Compliance Checklist
Create a compliance checklist for {{regulation}} as it applies to: **Organization type:** {{org_type}} (e.g., "B2B SaaS company", "healthcare provider", "financial services firm") **Business process under review:** {{process}} **Current state:** {{current_state}} (brief description of what's in place) Generate a checklist with: - [ ] Requirement (plain language description) - **Regulation reference:** (article/section number) - **Current status:** Compliant / Partial / Non-compliant / Unknown - **Gap:** what's missing - **Priority:** High / Medium / Low - **Remediation:** specific action to close the gap Group by category (e.g., Data Collection, Storage, Access Control, Breach Response, Training). Note: This checklist is for planning purposes. Compliance determinations require qualified legal review.

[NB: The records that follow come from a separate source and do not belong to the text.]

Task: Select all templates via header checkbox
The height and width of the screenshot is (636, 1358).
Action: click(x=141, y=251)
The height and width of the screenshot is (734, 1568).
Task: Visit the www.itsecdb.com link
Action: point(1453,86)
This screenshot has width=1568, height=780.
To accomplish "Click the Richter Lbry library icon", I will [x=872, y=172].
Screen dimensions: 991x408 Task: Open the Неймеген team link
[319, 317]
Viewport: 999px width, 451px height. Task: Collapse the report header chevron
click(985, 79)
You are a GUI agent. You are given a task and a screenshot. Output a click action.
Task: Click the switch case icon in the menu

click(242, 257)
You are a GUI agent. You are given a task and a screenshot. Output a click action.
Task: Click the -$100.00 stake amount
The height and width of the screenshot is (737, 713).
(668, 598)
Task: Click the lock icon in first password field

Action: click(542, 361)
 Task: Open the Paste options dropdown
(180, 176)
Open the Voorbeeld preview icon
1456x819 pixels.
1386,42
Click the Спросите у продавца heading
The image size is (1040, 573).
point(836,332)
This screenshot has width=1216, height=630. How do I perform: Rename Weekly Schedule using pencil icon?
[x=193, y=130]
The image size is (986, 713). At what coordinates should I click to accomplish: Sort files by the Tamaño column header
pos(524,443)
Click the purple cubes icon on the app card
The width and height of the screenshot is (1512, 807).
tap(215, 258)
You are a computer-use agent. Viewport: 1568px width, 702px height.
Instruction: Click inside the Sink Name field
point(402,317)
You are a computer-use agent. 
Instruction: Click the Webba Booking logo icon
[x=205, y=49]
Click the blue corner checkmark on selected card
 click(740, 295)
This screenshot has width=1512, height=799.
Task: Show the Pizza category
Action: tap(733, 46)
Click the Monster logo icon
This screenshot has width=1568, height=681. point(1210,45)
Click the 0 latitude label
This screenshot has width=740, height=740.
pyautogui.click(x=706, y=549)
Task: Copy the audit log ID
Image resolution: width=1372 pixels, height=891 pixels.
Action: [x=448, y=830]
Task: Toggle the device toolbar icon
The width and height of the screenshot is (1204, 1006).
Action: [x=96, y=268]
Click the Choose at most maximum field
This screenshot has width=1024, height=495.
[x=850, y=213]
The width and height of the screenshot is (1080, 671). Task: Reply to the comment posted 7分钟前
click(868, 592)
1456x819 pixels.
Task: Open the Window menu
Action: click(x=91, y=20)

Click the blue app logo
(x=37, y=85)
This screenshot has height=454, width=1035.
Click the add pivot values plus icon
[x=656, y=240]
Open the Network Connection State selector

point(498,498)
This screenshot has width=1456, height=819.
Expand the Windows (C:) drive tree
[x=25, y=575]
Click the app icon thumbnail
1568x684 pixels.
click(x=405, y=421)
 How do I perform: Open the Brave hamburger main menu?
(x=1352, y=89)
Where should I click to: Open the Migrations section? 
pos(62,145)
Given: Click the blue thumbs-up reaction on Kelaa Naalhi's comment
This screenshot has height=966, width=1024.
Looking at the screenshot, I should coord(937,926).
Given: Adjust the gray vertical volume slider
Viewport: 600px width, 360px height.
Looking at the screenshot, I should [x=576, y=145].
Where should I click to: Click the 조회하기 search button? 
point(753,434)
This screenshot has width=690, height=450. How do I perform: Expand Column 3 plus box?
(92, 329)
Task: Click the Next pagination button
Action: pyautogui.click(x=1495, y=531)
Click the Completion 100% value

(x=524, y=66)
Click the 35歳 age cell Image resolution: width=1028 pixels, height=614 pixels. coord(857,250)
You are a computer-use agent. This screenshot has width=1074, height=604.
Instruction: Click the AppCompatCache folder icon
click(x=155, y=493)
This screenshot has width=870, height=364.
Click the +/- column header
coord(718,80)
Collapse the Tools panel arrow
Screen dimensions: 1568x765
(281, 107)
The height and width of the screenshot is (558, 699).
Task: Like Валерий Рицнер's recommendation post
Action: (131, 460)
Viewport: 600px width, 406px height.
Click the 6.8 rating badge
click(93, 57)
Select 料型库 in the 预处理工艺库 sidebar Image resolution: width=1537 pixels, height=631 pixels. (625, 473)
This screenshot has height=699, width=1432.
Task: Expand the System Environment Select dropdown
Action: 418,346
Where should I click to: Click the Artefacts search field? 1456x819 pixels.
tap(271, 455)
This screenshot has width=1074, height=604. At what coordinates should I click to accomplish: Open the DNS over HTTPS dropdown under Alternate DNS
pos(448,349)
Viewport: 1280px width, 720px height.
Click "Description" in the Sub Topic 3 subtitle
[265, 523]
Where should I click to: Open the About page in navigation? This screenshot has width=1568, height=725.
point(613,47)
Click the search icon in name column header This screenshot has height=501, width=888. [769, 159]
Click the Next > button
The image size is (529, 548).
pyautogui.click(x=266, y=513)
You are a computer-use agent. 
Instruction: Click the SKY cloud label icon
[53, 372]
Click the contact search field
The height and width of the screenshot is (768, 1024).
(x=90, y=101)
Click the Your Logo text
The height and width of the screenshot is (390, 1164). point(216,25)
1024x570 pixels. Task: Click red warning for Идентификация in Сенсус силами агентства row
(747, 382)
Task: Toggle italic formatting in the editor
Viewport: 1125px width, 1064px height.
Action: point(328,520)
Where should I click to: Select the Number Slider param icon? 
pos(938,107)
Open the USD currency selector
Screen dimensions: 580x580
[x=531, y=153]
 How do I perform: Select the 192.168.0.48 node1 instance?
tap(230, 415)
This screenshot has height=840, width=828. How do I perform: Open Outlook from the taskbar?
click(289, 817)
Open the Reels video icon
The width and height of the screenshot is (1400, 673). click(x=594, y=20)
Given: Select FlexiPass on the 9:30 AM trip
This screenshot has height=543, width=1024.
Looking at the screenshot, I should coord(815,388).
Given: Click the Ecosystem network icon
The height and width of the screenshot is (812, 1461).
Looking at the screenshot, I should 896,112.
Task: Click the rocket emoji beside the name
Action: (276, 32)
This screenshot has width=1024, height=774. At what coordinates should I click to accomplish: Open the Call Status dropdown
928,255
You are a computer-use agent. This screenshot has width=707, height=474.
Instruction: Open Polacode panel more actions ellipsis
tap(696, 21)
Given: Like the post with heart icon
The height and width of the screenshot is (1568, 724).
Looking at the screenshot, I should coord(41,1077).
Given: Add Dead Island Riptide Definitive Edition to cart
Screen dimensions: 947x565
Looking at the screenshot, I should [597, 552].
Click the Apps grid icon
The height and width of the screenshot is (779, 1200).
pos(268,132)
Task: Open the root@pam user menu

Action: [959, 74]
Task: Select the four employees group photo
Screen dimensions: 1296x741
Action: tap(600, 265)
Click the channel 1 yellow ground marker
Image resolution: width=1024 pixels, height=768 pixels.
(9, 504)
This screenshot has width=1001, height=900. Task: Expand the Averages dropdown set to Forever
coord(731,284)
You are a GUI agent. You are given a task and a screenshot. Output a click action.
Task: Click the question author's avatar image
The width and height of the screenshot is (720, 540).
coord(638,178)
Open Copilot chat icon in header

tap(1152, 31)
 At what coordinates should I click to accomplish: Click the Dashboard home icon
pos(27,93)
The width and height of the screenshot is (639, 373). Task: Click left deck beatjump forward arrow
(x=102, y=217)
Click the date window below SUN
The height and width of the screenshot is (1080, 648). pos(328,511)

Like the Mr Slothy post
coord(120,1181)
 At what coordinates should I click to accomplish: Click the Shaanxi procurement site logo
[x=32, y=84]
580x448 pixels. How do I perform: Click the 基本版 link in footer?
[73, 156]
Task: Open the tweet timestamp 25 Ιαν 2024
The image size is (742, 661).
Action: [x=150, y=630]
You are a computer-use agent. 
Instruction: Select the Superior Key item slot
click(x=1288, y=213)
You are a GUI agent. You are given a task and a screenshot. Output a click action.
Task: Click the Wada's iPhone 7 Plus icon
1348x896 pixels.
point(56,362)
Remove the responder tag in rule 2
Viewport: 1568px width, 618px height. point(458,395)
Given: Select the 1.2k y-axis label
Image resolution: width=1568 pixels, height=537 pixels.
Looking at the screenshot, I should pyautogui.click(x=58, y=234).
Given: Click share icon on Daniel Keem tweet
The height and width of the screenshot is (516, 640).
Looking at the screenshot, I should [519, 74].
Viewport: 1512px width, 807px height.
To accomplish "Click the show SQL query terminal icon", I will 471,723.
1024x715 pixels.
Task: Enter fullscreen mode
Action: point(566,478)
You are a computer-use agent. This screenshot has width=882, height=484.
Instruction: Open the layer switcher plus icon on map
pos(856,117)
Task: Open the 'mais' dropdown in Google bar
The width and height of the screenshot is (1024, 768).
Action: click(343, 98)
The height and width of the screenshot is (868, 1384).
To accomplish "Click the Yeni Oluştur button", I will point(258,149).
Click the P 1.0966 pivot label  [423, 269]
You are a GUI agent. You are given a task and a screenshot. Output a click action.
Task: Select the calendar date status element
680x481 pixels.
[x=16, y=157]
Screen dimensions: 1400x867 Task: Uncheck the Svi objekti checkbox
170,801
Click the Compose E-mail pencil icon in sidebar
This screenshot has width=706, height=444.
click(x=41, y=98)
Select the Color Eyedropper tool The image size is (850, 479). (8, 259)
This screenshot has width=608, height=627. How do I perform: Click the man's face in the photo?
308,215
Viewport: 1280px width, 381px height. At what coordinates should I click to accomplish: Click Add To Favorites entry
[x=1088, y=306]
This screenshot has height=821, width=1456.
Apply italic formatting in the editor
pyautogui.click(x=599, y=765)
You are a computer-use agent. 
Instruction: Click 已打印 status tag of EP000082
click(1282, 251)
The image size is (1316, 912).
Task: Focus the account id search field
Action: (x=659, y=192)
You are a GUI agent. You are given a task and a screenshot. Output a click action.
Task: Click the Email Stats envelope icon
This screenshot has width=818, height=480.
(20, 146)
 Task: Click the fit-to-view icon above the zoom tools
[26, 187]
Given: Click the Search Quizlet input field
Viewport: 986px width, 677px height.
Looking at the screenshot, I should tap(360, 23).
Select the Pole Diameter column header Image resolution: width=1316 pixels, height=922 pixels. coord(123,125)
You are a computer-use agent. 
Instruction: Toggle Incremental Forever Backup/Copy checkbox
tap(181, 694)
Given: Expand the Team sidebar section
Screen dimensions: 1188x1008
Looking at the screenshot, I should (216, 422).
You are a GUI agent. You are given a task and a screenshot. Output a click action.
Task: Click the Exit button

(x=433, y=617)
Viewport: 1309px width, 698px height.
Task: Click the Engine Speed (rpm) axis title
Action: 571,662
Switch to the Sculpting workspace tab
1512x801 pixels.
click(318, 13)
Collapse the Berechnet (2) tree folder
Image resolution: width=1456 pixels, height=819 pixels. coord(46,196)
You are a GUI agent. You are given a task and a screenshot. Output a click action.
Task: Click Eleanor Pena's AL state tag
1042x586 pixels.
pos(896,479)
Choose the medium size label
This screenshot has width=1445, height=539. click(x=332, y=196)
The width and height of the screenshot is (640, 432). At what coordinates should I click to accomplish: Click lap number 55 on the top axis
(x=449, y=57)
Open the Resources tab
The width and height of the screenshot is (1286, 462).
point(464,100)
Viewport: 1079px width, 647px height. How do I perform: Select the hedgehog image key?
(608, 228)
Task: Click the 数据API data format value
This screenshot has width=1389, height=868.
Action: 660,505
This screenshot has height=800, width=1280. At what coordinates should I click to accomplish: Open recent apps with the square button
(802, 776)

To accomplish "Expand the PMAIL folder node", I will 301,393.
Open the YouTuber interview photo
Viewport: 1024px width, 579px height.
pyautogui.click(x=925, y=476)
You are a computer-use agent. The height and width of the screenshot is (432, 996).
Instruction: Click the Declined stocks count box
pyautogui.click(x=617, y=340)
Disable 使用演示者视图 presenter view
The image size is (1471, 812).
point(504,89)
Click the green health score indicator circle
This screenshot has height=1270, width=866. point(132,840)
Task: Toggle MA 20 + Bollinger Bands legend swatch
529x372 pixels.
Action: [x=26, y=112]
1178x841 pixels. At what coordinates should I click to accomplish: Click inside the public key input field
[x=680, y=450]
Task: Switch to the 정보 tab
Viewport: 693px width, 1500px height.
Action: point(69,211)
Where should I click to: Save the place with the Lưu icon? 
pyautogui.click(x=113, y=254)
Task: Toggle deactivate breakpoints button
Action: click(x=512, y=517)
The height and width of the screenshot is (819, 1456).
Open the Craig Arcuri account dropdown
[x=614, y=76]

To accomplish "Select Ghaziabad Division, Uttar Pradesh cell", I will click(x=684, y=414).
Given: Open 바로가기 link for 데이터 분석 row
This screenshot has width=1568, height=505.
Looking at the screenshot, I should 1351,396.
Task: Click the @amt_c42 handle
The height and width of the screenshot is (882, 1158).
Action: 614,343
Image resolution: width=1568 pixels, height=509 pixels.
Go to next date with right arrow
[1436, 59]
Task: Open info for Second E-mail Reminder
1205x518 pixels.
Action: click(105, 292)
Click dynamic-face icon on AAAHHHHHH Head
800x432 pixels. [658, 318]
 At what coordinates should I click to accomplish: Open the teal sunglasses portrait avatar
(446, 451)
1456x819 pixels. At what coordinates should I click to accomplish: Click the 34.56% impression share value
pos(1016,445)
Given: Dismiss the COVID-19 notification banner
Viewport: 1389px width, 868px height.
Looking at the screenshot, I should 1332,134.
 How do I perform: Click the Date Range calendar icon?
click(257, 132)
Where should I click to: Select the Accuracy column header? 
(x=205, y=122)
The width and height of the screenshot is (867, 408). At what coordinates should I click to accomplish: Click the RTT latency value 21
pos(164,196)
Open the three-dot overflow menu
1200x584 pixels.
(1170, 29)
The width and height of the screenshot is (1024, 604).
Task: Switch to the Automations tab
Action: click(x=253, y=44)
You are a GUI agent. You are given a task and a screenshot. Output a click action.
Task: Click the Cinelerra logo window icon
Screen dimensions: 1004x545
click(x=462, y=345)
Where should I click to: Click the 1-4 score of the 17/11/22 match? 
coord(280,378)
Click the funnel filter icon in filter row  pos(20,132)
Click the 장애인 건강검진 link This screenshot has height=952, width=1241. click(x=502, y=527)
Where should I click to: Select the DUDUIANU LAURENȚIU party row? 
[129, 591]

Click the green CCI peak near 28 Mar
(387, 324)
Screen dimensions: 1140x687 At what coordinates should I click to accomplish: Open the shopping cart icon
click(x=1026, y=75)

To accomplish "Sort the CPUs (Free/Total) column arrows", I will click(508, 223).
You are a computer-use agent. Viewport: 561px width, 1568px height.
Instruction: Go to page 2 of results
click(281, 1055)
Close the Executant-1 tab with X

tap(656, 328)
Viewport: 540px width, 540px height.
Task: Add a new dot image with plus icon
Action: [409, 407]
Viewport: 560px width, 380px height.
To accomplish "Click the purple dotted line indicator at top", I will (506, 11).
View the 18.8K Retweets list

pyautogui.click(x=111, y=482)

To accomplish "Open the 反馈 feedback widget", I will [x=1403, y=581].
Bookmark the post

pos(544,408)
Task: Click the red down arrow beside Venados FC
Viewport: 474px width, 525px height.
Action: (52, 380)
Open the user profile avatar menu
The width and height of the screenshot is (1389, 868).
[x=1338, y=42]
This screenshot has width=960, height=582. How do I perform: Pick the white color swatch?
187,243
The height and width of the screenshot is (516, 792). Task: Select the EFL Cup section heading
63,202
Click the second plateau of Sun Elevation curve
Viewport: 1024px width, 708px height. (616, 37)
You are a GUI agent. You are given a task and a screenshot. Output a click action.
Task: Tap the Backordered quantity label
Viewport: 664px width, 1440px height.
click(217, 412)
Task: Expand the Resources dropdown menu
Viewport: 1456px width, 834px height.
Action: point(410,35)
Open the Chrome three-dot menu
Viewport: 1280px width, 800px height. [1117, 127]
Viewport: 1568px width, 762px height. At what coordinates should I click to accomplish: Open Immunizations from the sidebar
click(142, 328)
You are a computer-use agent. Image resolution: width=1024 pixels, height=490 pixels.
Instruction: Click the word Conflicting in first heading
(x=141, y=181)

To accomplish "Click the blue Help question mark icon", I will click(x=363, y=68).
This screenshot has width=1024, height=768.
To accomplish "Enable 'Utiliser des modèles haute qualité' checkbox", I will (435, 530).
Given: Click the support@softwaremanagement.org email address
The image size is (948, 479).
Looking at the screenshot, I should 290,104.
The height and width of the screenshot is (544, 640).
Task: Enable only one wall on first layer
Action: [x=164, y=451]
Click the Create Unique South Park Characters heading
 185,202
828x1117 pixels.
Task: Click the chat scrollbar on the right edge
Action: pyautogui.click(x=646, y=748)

Why it works: Grouping by category makes the checklist actionable by different teams. The gap + remediation format turns a compliance review into a project plan.
NDA/Contract Clause Drafter
Draft a {{clause_type}} clause for a {{contract_type}} agreement. **Jurisdiction:** {{jurisdiction}} **Parties:** {{party_a}} (my client) and {{party_b}} **Key terms to include:** - {{term_1}} - {{term_2}} - {{term_3}} **Special considerations:** {{considerations}} (e.g., "must survive termination", "mutual obligations", "carve-outs for pre-existing IP") Provide: 1. The clause text (in formal legal drafting style) 2. A plain-English explanation of what it means 3. One alternative version that is more protective for my client 4. Common pitfalls to watch for in this type of clause Note: All drafted language must be reviewed and customized by qualified legal counsel before inclusion in any agreement.
Why it works: Providing two versions (standard + protective) gives the attorney options for negotiation. The pitfalls section highlights issues that even experienced lawyers sometimes miss in routine drafting.